Integration: Merge requests and patchsets on Talk:GitLab/2020 consultation

One aspect of a migration to GitLab that has been touched on in other discussions is that of integration.

Integration is the process of combining a new piece of code into a mainline codebase. Our mainline codebase under Gerrit and, presumably, under GitLab will be to a mainline branch: a shared sequence of commits that record changes.

The mechanism by which code is integrated under Gerrit is a patchset. A patchset is a single commit that represents the difference between itself and a target branch, typically the target branch is the mainline branch. The mechanisms of combining patchsets with mainline vary by repo but a patchset may either be merged (creating a merge commit) or fast-forwarded (no merge-commit) meaning the patchset is the only commit added to the target branch. In addition to a git commit SHA1, each patchset has a "Change-Id" which is an ID that is searchable in Gerrit and points to a given patchset. Patchsets may be chained. When one commit is the parent of another commit pushing those commits to Gerrit creates a chain of patchsets.
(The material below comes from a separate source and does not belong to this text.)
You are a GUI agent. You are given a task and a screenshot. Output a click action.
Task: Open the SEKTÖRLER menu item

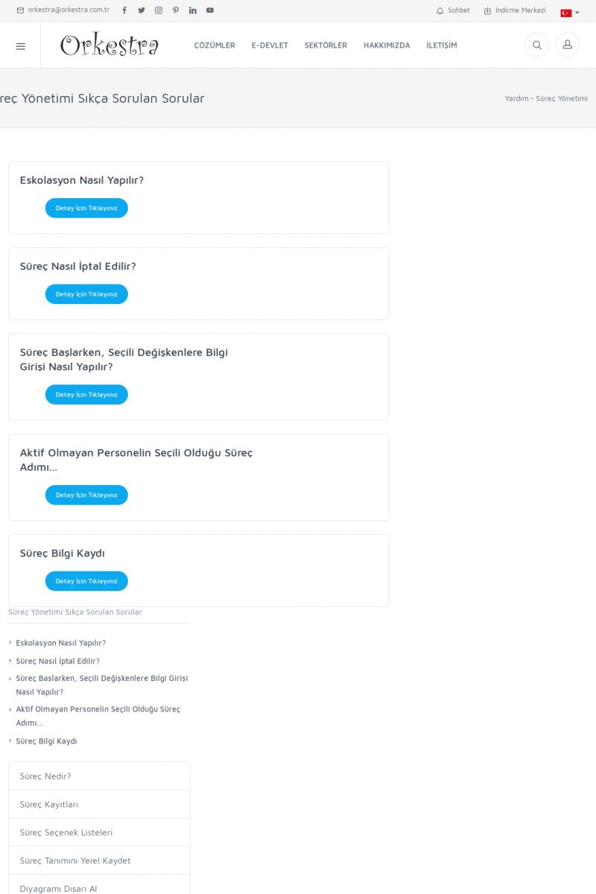pos(326,45)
The child patchsets may not be merged independently without the parent patchsets having merged. The mechanism to update a patchset is to push a new commit (or chain of commits) with the same Change-Ids as those patchsets you're wishing to update to the special refs/for/[target branch] reference.

The mechanism by which code is integrated under GitLab is the merge request. Each merge request consists of a source branch and a destination branch. The source branch contains 1 or more commits not contained in the destination branch along with a description of the intent of the merge request. The mechanism of combining merge requests is a combination of the repository settings and the merge-requests settings. A merge request may either be squashed (creating a single commit) or each commit may be left seperate. Additionally, a merge-request may be combined by merging (creating a merge-commit) or fast-forwarded: adding the commits in the merge request to the tip of the mainline branch without creating a merge commit. The mechanism to update a merge request is to push a new commit to the source branch or to --force push to the source branch. Generally, force pushing a source branch is not recommended as review discussion may become confusing.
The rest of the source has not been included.